Where Oh Where Has Civility Gone?

 

Welcome back to the school year!  It was a exciting and busy summer, but now we are all back in the school swing of things once again.  We, at Generation Think, are swamped 7 days a week right now with test prep and tutoring sessions, and academics remain at the forefront of much of what we do.  With that said though, I would also like to address a topic that I think we all need to be aware of as this school year starts; a topic that is equally as important as academic achievement and intellectual development.  That topic is civility.  I have already heard from many of our students talk of “mean girls”, intimidating boys, and cyber bullies.  It pains me to hear students talk about this pervasive meanness not only because I feel their hurt when they are the recipients of it, but also because it illuminates the fact that in this day and age, general human kindness must be taught to our children.  It is no longer an automatic supposition that our students know how to be thoughtful and sensitive to one another.  Civility is a lesson that requires constant and repetitive teaching.

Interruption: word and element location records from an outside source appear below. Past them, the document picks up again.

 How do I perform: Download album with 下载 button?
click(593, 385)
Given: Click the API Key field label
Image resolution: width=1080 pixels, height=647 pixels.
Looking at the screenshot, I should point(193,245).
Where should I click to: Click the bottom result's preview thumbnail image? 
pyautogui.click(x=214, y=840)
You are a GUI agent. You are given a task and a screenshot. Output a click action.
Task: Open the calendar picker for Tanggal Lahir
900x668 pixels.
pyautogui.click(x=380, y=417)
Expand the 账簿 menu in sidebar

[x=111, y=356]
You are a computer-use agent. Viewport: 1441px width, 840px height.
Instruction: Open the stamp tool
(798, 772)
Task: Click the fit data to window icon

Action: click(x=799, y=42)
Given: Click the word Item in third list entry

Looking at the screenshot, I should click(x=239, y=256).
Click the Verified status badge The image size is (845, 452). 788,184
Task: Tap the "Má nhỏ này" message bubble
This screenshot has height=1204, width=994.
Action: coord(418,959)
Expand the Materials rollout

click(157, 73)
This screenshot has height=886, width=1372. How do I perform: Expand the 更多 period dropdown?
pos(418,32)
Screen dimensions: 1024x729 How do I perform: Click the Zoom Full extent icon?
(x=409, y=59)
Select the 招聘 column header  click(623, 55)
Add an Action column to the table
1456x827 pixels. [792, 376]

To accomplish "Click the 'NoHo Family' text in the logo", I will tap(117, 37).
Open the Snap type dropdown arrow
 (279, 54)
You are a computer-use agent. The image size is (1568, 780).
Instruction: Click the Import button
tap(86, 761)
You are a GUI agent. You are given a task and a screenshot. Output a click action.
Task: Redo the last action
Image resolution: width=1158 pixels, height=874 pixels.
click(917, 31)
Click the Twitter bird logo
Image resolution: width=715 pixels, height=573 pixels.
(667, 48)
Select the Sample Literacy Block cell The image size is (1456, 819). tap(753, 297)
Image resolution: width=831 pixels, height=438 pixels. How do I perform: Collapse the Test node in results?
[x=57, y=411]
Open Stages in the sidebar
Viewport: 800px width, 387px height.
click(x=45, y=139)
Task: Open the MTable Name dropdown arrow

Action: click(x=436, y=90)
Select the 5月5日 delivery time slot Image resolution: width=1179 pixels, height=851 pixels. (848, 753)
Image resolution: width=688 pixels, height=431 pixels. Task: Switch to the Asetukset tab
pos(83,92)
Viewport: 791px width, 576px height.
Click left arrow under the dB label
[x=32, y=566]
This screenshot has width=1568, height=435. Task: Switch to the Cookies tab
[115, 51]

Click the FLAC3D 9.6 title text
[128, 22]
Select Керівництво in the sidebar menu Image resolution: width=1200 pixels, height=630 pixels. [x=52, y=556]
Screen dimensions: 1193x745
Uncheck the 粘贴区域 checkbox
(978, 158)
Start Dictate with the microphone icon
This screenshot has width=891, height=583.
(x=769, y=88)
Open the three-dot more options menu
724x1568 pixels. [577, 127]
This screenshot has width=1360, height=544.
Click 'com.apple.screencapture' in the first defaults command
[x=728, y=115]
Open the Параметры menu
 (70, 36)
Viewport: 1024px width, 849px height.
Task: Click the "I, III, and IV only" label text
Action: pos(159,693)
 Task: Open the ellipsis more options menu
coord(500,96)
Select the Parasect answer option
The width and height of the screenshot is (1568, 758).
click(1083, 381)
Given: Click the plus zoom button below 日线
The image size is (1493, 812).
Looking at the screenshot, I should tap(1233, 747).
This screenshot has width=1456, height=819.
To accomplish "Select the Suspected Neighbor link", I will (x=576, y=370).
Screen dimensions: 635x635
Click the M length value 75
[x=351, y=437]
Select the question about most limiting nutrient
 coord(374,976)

Just like we encourage our students to stretch their brain muscle, we also have to encourage them to stretch their heart muscle.  As parents and educators, it is our job to model compassion and teach our students civility.  With so much focus in the 21st century on competitive advantage, over scheduling, and integrated technology, we are teaching students to value highly winning, rushing, and real-time. It is no wonder that our students today are desensitized and dehumanized to a point.  It is much easier to write a nasty Facebook posting about someone and to hide behind a computer than it is to engage in direct communication. It is much easier to spread gossip about another student than it is to reach out and show a little empathy to that student. These all have become easy things to do because children are not being held accountable for their actions and the quality of civility is not being placed as a esteemed expectation in a child’s value system. Children are not innately malevolent to one another—it is a learned practice attributed  to the value system they witness in the home, in the classroom, and in society. There are things you can do at home though, to encourage a sense of kindness and respect in your children. Child psychologists say that the family dinner table and “hang out” time on the weekends are prime times to employ teachable moments.  Try these few strategies at home to help teach your children the importance of kindness.

  • What goes around comes around. Remember this adage? Teach your children that the energy and actions they put out in the universe to others always find a way back. In other words, what they put out (both negative or positive) to others, will likely be returned.

  • Teach your child how to apologize. Children who cannot apologize freely are children who do not take responsibility for their actions. Apologizing equals accountability, but no ungracious apology will do. Teach your children genuine accountability in an apology and not just lip service.

  • Each day encourage your child to do something kind for someone else and then have him/her share about it at the dinner table. While sitting around the dinner table, make your first question of the night, “What did you do today for others, and how were you compassionate to someone other than yourself?” Once you pose this question, then “pass the potatoes and broccoli please” can follow. Make the topic of goodwill to others just as important of a discussion as math test scores, English paper grades, and soccer game outcomes.

  • Have a ZERO tolerance policy when it comes to your child being a bully or mean girl/boy. Generally, children who are the bullies or mean kids have been able to get away with that behavior in the home. These students are rude to their parents, act entitled and spoiled, and lack a general sense of compassion. Guess what Mom and Dad, this is partly your fault. You have seen this behavior in your child, but you let it slide for whatever reason. Your “letting it slide” reaction gave your child permission to act this way. The minute you see your child exhibiting this sort of behavior, you must use this as a teachable moment. If that doesn’t work, it is also the time to lower the boom and make your child understand the unacceptable nature of the behavior. Sometimes that means taking away play dates, computer privileges, etc. Sometimes the mixture of discussing the wrongs of the action and adding consequences to it are what she/he needs to fully “get” the intended civility lesson.

  • Involve your child in some sort of public service. Children of all ages can learn to give back. We need to teach our children to be supportive of others regardless of one’s socio-economic status, individual beliefs, behavioral idiosyncrasies, physical traits, or learning challenges. Doing for others helps build the traits of tolerance and acceptance of those who differ from us.

I know the “To Do List” for parenting today is long, but this is the utmost  important thing to add to that list.  It is a shame that we are a culture who is raising children who value winning over integrity, who lack resourcefulness in the real world (vs. the techno world), and who fall short of the ability to show goodwill to others, but the good news is that we can change this. I believe every parent needs to ask him and herself, “What do I place value in on a daily basis that my child sees?  Is it science homework and soccer goals, or is it compassion and caring?”  It seems that in today’s world we need to make The Golden Rule once again the rule of thumb and not the exception to the rule.